Цель: Продолжите, пожалуйста, текст о русском архитектурном классицизме, начав сразу после его последнего предложения.

Возникший новый тип городского, а не усадебного ансамбля подчинен иным по сравнению с XVIII веком социально-политическим, экономическим и общественным нуждам города, а также новым эстетическим идеалам, формирующим мировоззрение зодчих, характер и масштабность их художественного мышления. Вместо прежней барочной «сцепленности» зданий архитекторы не только наделяют ярко выраженной индивидуальностью каждое отдельное сооружение, но в самой планировке строго учитывают пространственные связи отдельных объемов в системе всего города как единого целого.

Русские зодчие первой четверти века, сохраняя преемственность с творчеством мастеров предшествующей эпохи, поднимаются на новую ступень синтетического мышления, в котором главное место занимают проблемы общественного градостроительства. Возводимые ими ансамбли отличались высокой культурой архитектурного языка, богатством классических тем, интерпретированных свободно, не канонично, тесно связанных с декоративным искусством, в том числе народным. Именно этой связью, в частности, можно объяснить покраску зданий в два цвета — явление чисто национальное, не встречаемое в архитектуре классицизма ни в одной западноевропейской стране.

Сочетая многообразие архитектурных форм с их функциональным назначением и новыми техническими приемами, красоту простых объемов с точным расчетом, русские зодчие с удивительным художественным тактом противопоставили образцы нового стиля живописной декоративности зданий, созданных их предшественниками. И подобная художественная антитеза нисколько не умаляла заслуг последних. Напротив, она помогла отчетливо выявить достоинства тех и других, еще более подчеркнув новаторский характер новой системы, чуждой изящной изысканности и гедонизма, питавших прихотливую фантазию мастеров эпохи барокко и рококо. Кроме того, положив в основу своего творческого метода принципы рационализма, логического математического расчета, русские зодчие эпохи высокого классицизма сумели избежать не только сухости умозрительных решений, но и стилизации под античность или монументальной гигантомании, свойственным многим западным образцам.

Исходные данные:
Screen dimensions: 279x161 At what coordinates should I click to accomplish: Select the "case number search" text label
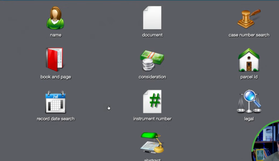249,35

Результат выполнения:
Совершенно самобытным и оригинальным стилистическим явлением в истории мировой архитектуры, отмеченным ярким национальным своеобразием и самостоятельностью архитектурного языка, явился русский ампир.

Его своеобразие связано с тем, что русские зодчие освоили классическую ордерную систему, вдохновляясь не римскими, а древнегреческими образцами. И не только освоили, но и, переплавив по-своему, связали ее с исторически сложившимися традициями, сохранив синтетичность мышления: неразрывность архитектурного замысла со скульптурным решением и декоративным убранством внутреннего пространства, начиная от монументальных пластических образов и кончая мельчайшими декоративными деталями и предметами прикладного искусства. В их органическом сплаве — одна из характернейших особенностей русского ампира, придавшая замыслам архитекторов неповторимость и исключительную стилевую цельность. И хотя классицизм в архитектуре насаждался государственным, административным порядком, это не помешало возникновению новых оригинальных и уникальных в своем роде городских ансамблей в Твери, Калуге, городах Поволжья, на Украине — в Киеве, Одессе, Полтаве, а также в Закавказье, Литве и других областях страны. Эти ансамбли обладали иной раз локальными особенностями в результате взаимодействия с местными народными и национальными традициями.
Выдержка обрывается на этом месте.